Reverse Mortgages for Seniors
November 11, 2009
If you or your parents have lived in your home for many years and have built up a lot of equity in the property you may have heard about or considered a reverse mortgage as a potential source of income during retirement. There seems to be a wide divide in opinions on whether reverse mortgages are a wise way to leverage equity in a home or a detrimental financial move for living out the golden years.
According to financial advisor Paul Escobar of U.S. Wealth Management, when it comes to reverse mortgages, “Seniors and their advisors should consider them, especially when their sole income and asset is their house.”Â Today we’ll take a look at how a reverse mortgage works and the benefits they have to offer retirees and seniors.
What is a Reverse Mortgage
A reverse mortgage is the direct opposite of a traditional mortgage because the mortgage lender makes monthly payments to the homeowner. A reverse mortgage is an option available to homeowners that are 62-years of age or older that own a primary residence free and clear of any mortgages or liens. The home also has to have a sufficient amount of equity-what is deemed as sufficient varies by the lender.
There may be other requirements from the lender but credit does not play a role in the qualification process. When homeowners qualify, the mortgage payments can be taken as a lump sum or in monthly installments. Since the amount of the reverse mortgage is based on the amount of equity, interest rate and the borrower’s age, the amount of the mortgage can vary.
Reverse Mortgage Benefits
While all reverse mortgage holders have their own reasons, there are some popular reasons that seniors opt for a reverse mortgage. Jason Roberts of Frost Lending Group points out that the fees for a reverse mortgage are similar to a conventional loan and the interest rates for reverse mortgages are generally lower. He’s helped a range of clients with reverse mortgages-some couldn’t pay for their basic needs, while others had a decent amount of savings but wanted to eliminate their mortgage payment.
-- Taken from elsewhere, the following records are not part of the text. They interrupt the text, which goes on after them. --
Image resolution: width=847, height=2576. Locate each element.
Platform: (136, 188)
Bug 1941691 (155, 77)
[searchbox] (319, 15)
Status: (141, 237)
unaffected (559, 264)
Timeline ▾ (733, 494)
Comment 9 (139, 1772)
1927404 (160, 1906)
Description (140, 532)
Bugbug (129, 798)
Increased cost of living, rising healthcare costs and a decreasing income do not necessarily work in harmony, but is the situation that leads many retirees to a reverse mortgage. Rather than forcing retirees to choose between paying their living expenses and paying for medicine and healthcare, the extra money that reverse mortgage provide allow seniors to pay for all of their needs – medical and daily living.
Some retirees use the money from reverse mortgages to make necessary modifications to their home. It may be widening doorways to accommodate the use of a walker or wheelchair or building a ramp to get up and down the stairs. Reverse mortgage payments can cover these costs.
With more time to travel and participate in leisurely activities, money from a reverse mortgage can provide extra spending money. It pays for trips, vacations or activities such as golf and days at the spa. It is an added bonus that allows them to enjoy some of the luxuries in life.
Go Debt Free
With another source of income for normal living expenses, many retirees use reverse mortgages to reduce or deplete debt. Without debt, the reverse mortgage money becomes additional cash flow that can be applied to other expenses.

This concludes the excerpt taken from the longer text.